Si mucho es lo que vive el pequeño en su propia piel (desde ser colgado del techo con un perro debajo esperando a que estire las piernas para morderlo, ser arrojado a un foso con excrementos, ser violado más de una vez, hasta amarrado y conducido como trofeo de guerra, a los nazis, quienes casi lo asesinan), que lo va curtiendo, trasformando en una especie de superviviente ―como lo es, recordamos, el personaje de Jaime Graham, el niño que interpreta Christian Bale en El imperio del sol, de Steven Spielberg, 1987―, mucha es también la violencia que este observa a su alrededor.
Entre las escenas más crueles de El pájaro pintado están la de Udo Kier sacando los dos ojos con una cuchara a un joven que cree mira a su esposa con alevosía, con la consiguiente paliza a ella y los gatos mordiendo los ojos en el suelo; las coléricas mujeres de una aldea asesinando salvajemente a una joven prostituta que inicia en el sexo a sus hijos; la escena de los judíos escapando del tren que los conducía, seguramente, al campo de concentración, mientras los soldados los cazan como animales en la llanura y rematan en el suelo, incluso a una joven con un bebé entre los brazos; o la invasión de las tropas cosacas a una aldea y el asesinato explícito y bien gráfico a sus habitantes, sin distinciones de ningún tipo (que nos hacen pensar que estamos en la Edad Media, y no casi en la mitad del siglo xx). Y como esto, la violencia pulula en cada minuto (a veces nos es sugerida, como cuando los ratones devoran hasta matar al violador).

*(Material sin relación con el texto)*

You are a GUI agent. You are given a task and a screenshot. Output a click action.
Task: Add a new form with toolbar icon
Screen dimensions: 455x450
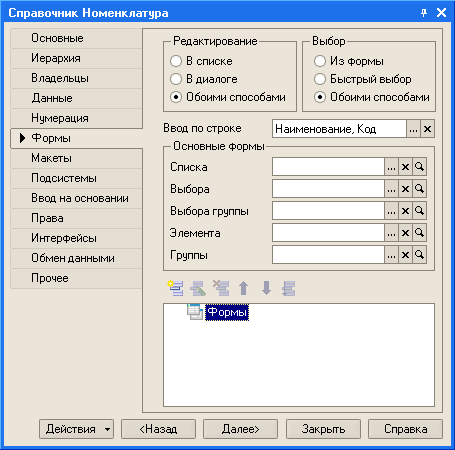(175, 288)
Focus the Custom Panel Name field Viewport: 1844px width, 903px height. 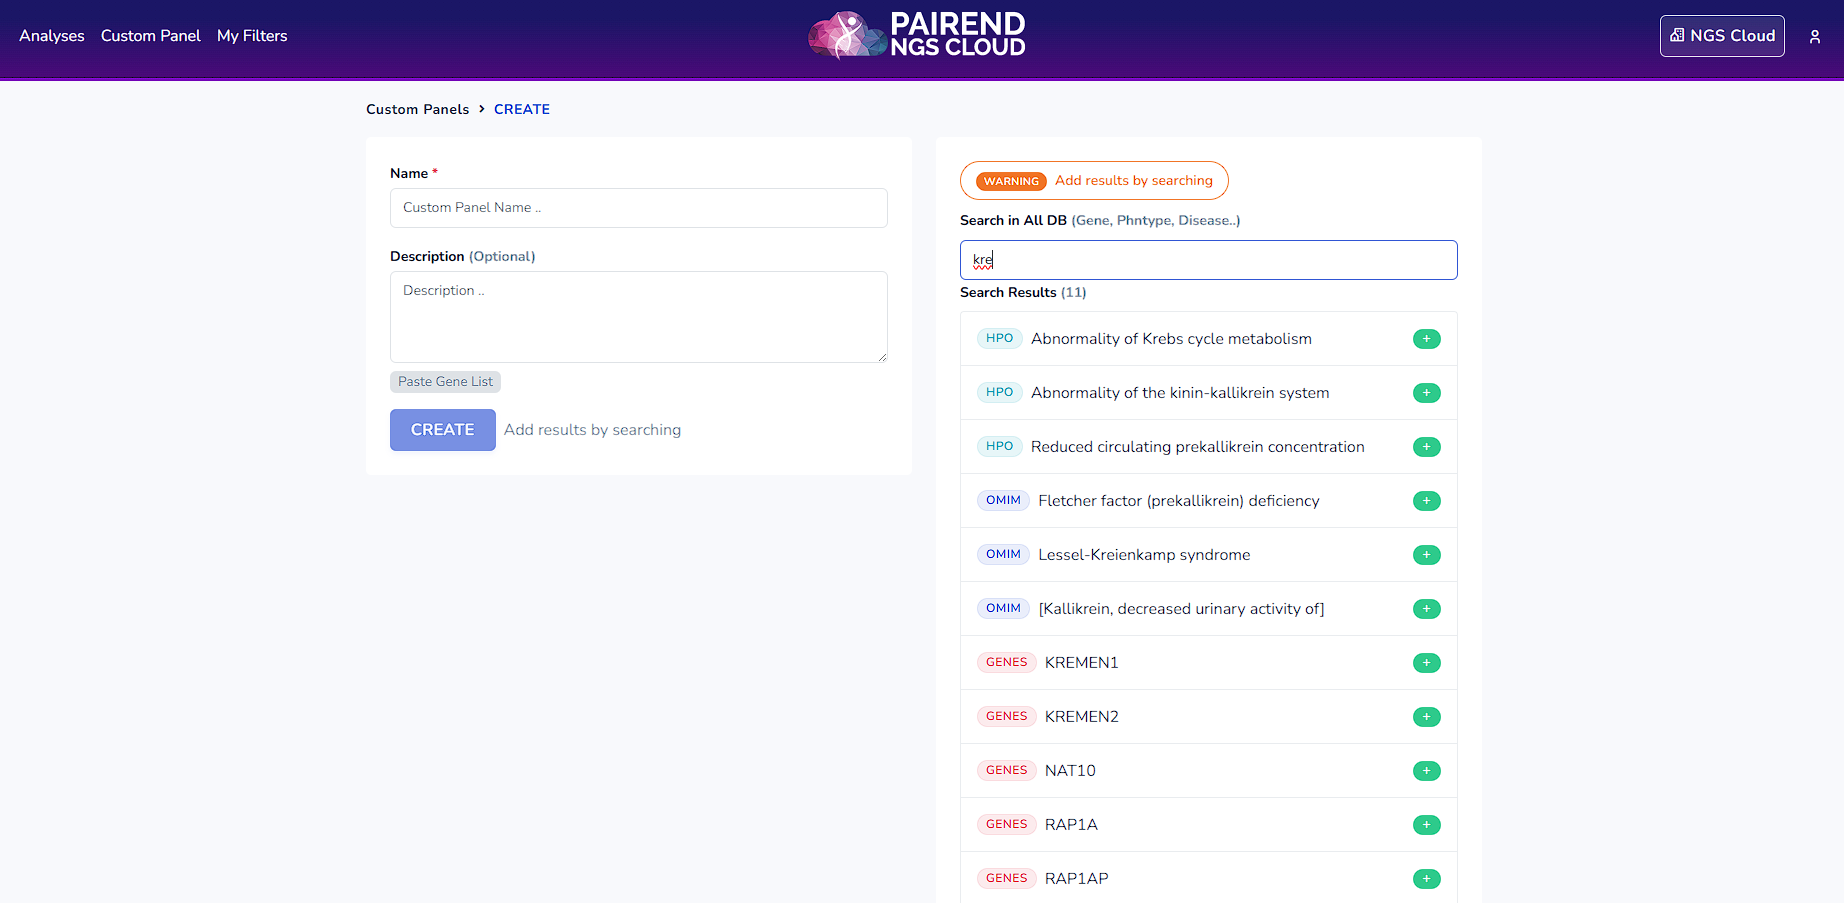click(x=638, y=208)
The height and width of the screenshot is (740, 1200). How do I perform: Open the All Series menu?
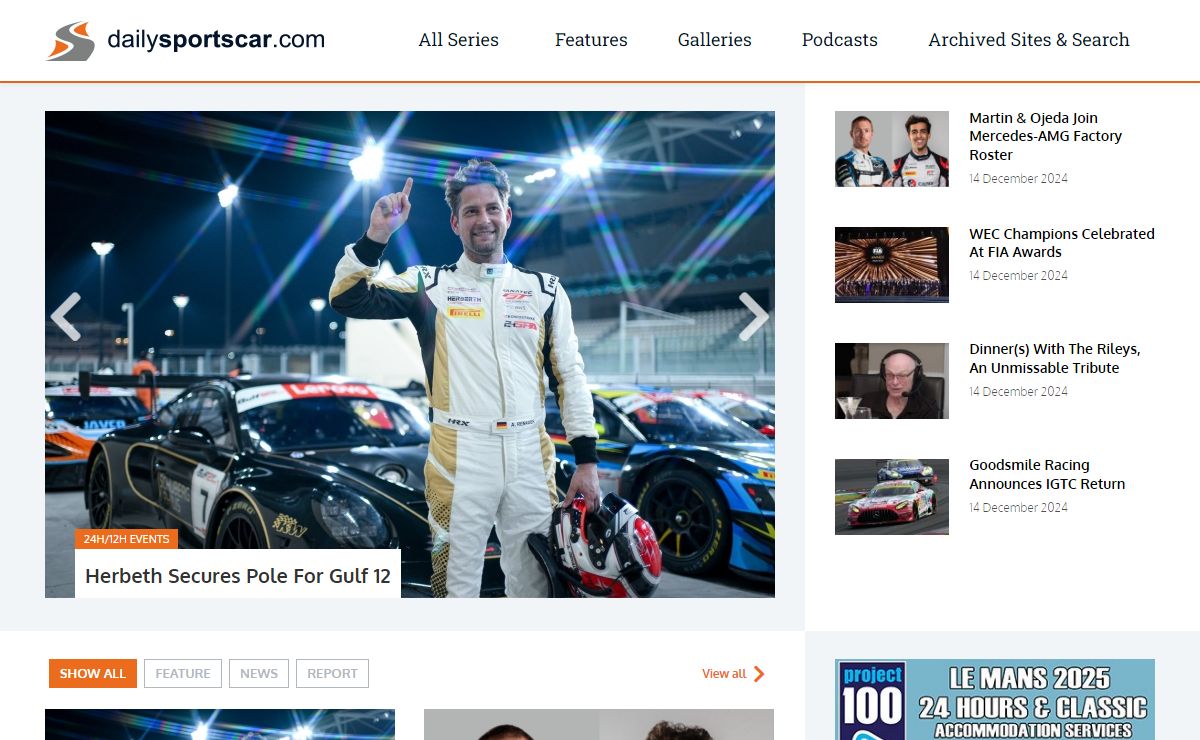[x=458, y=40]
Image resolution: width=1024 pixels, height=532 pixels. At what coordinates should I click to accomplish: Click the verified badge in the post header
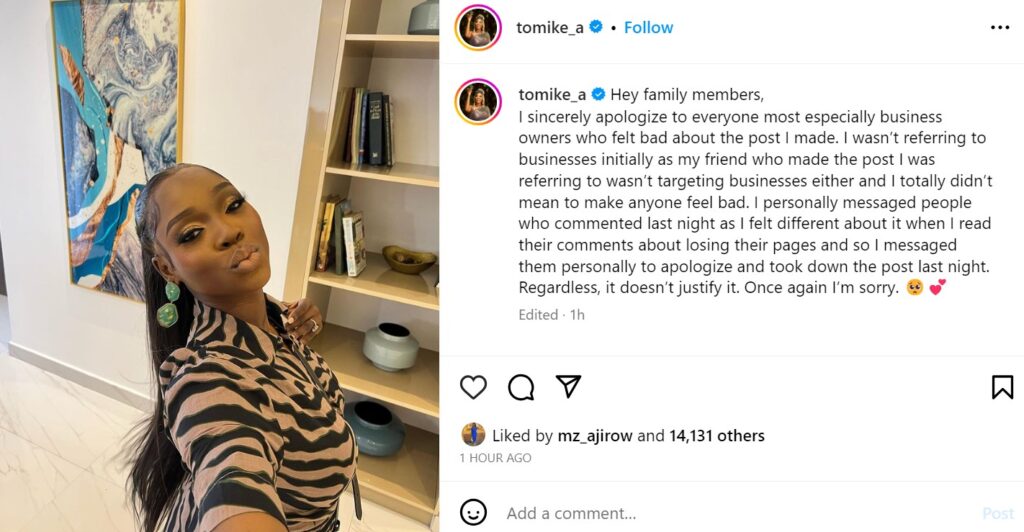tap(596, 28)
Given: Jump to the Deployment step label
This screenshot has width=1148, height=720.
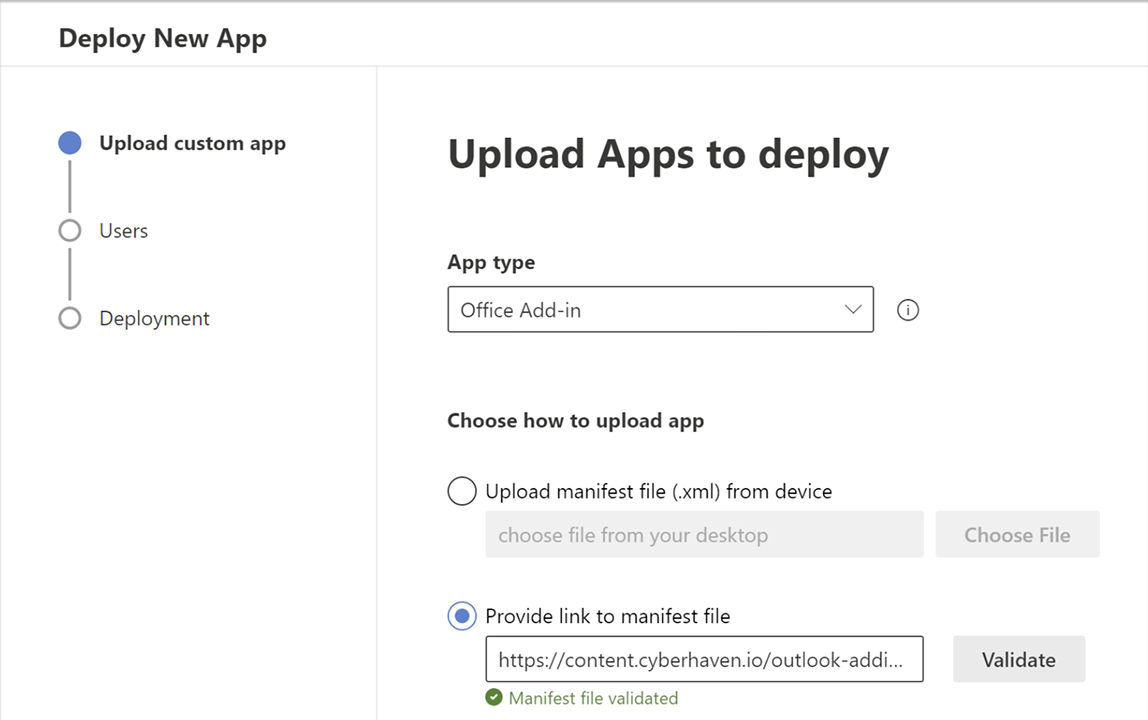Looking at the screenshot, I should 154,319.
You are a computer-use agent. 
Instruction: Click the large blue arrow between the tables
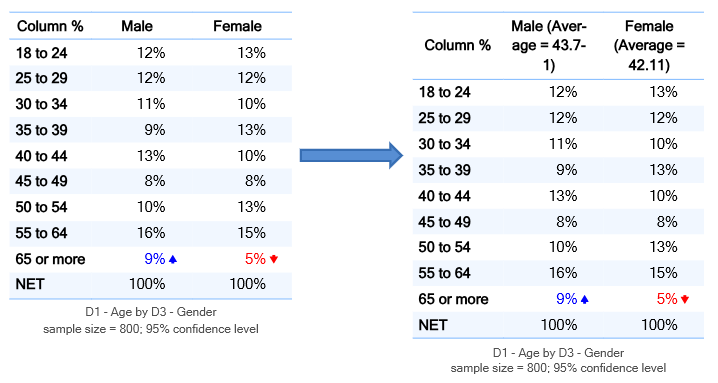tap(351, 155)
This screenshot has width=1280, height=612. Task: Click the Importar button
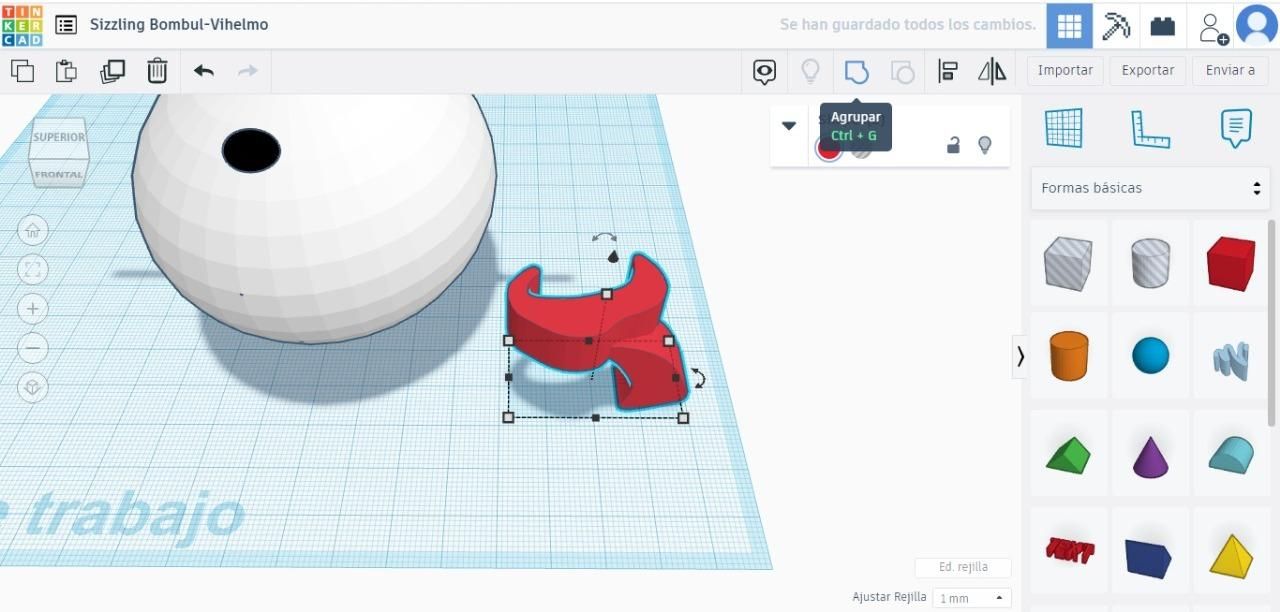tap(1065, 70)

Lo que más molesta, aseguran muchos, es que no hay descanso en este viaje (apenas fragmentos de comprensión y cariño, como sucede con el personaje del cura interpretado por el veterano Harvey Keitel, o con el soldado alemán en la piel de otro de las viejas lides, el sueco Stellan Skarsgård), en esta especie de odisea donde lo peor del ser humano aflora contra el otro, el distinto, el que disiente (a veces por el simple hecho de serlo, como sucede con el niño judío, interpretado magistralmente por Petr Kotlár, como pocas veces se ha visto en filmes así).
¿Se justifica tanto sadismo en pantalla, aunque esté basado en un libro? El cine siempre ha sido un reducto para la libertad creativa, y peores y más explícitos filmes abundan. A otros les molesta ―pero no dejan de elogiarla― que tanta violencia sea mostrada a través de una hermosísima fotografía, como si en el horror no pudiera nacer la belleza. Por otra parte, tampoco hay música ni apenas palabras. De los 169 minutos de duración de la película, solo nueve tienen diálogo y están pronunciados en intereslavo, una lengua que mezcla idiomas como el ruso, el polaco, el checo y el búlgaro. “El trabajo de un cineasta es contar la historia a través de la imagen y el sonido”, comentó entonces el director, quien se atrevió a recrear el vuelo errático del pájaro pintado por los círculos del infierno.